What you give back should be exactly the lines from the one with "Where should I click to: Switch" through the final line of the material, pictures removed; please add nothing.
*** INPUT Section Begins ***
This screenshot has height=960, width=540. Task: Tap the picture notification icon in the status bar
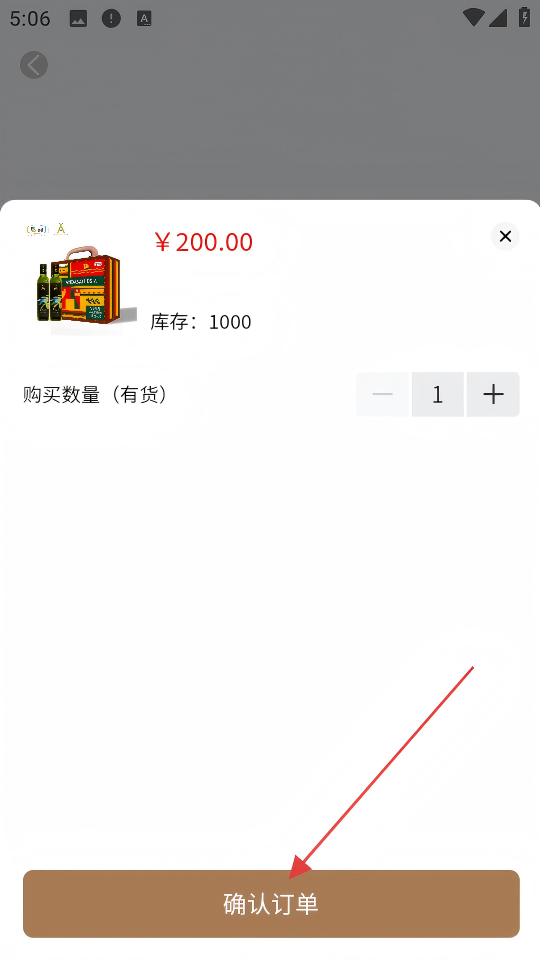[78, 19]
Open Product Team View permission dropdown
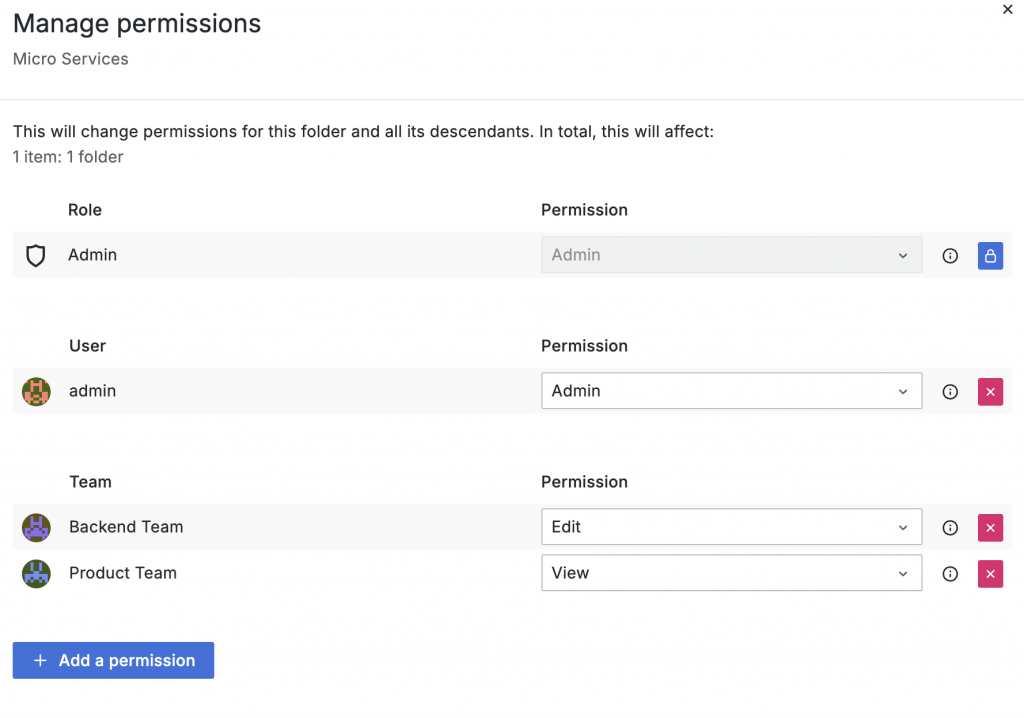The width and height of the screenshot is (1024, 718). click(731, 573)
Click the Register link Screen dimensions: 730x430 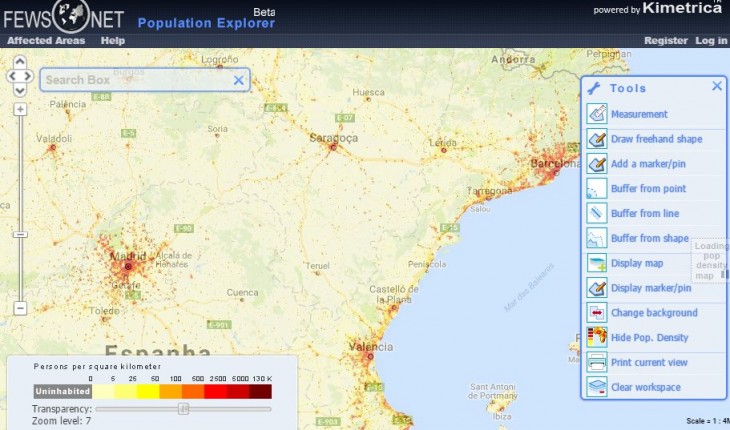point(666,41)
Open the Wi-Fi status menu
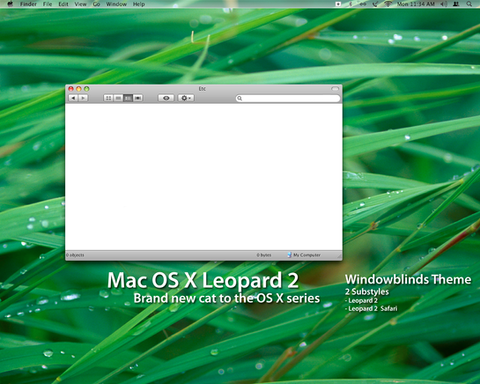 pyautogui.click(x=388, y=4)
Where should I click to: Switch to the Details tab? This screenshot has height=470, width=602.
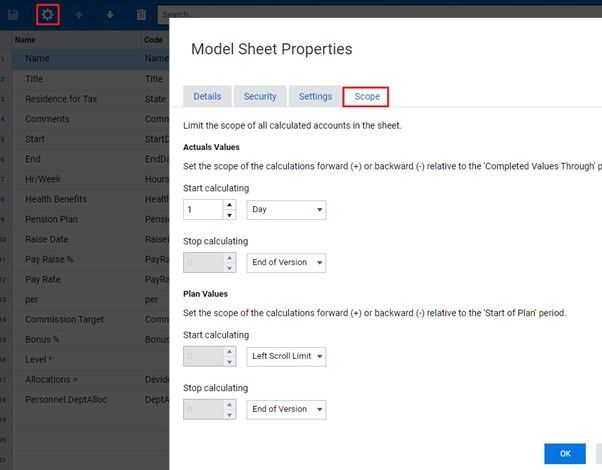[x=207, y=96]
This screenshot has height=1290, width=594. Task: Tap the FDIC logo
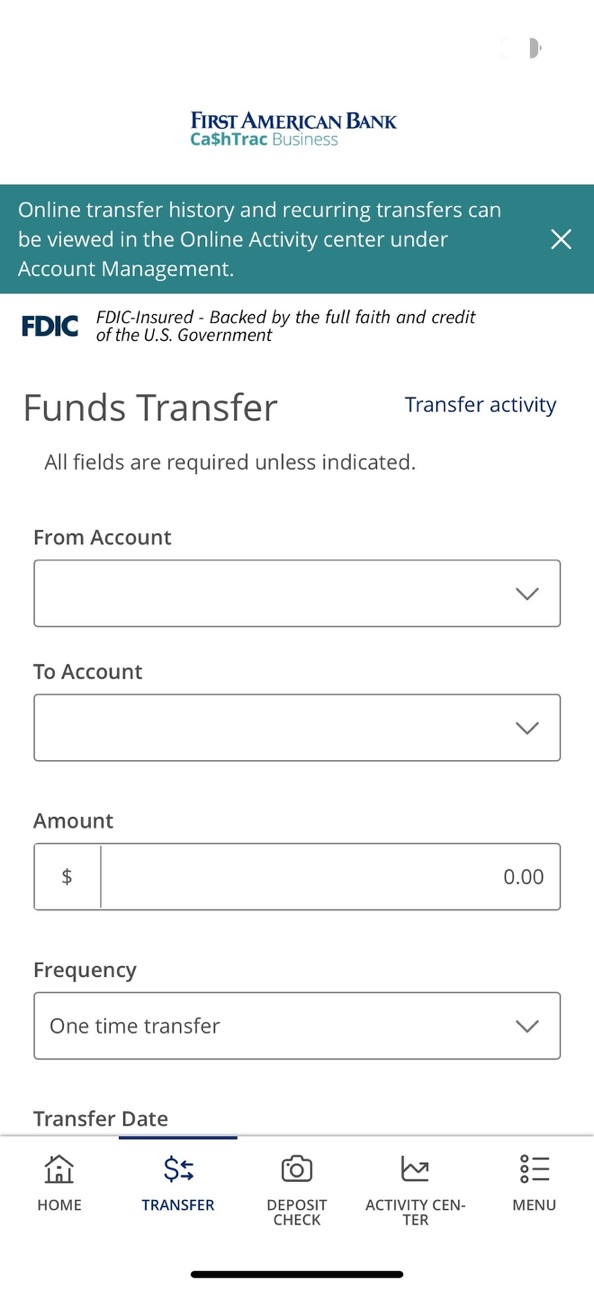pos(50,326)
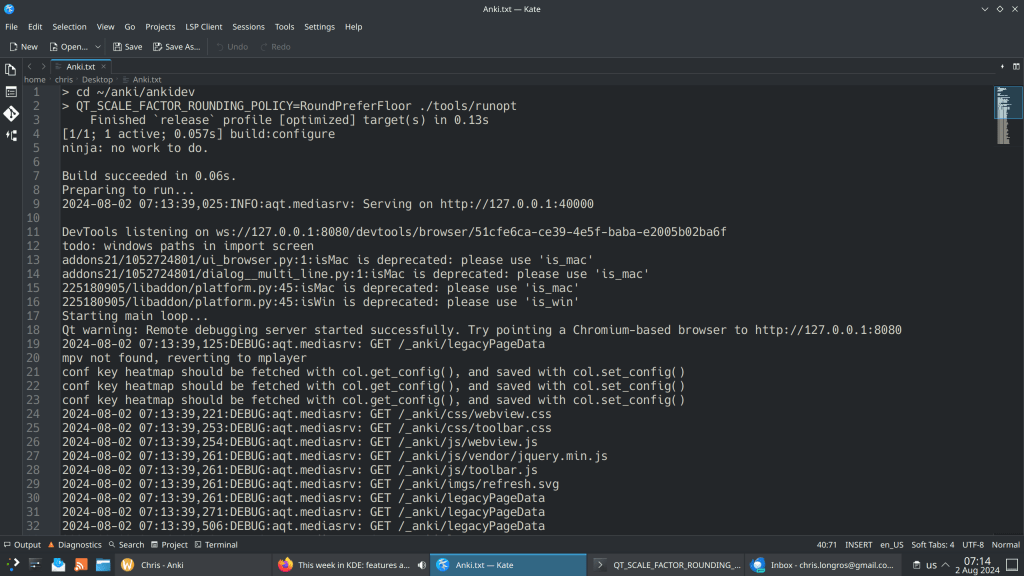Open the Sessions menu
Image resolution: width=1024 pixels, height=576 pixels.
[x=248, y=27]
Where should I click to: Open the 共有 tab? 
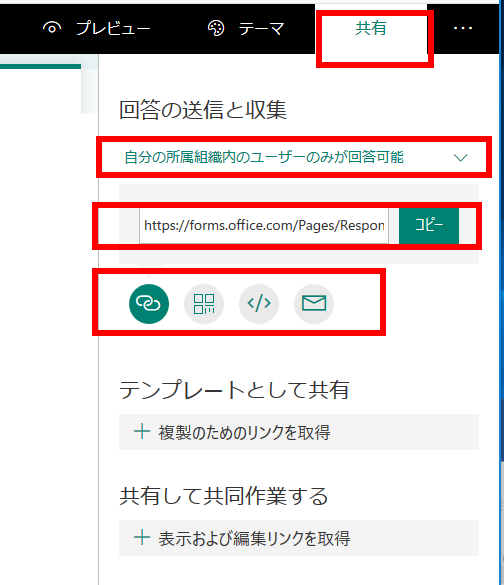pyautogui.click(x=371, y=29)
*** INPUT Section Ends ***
● **ANSWER AREA**:
Where should I click to: Switch to the Details tab? This screenshot has height=470, width=602.
[x=207, y=96]
This screenshot has height=1290, width=594. Task: Tap the FDIC logo
pos(50,326)
Open the Sessions menu
Image resolution: width=1024 pixels, height=576 pixels.
[x=248, y=27]
Where should I click to: Open the 共有 tab? 
pyautogui.click(x=371, y=29)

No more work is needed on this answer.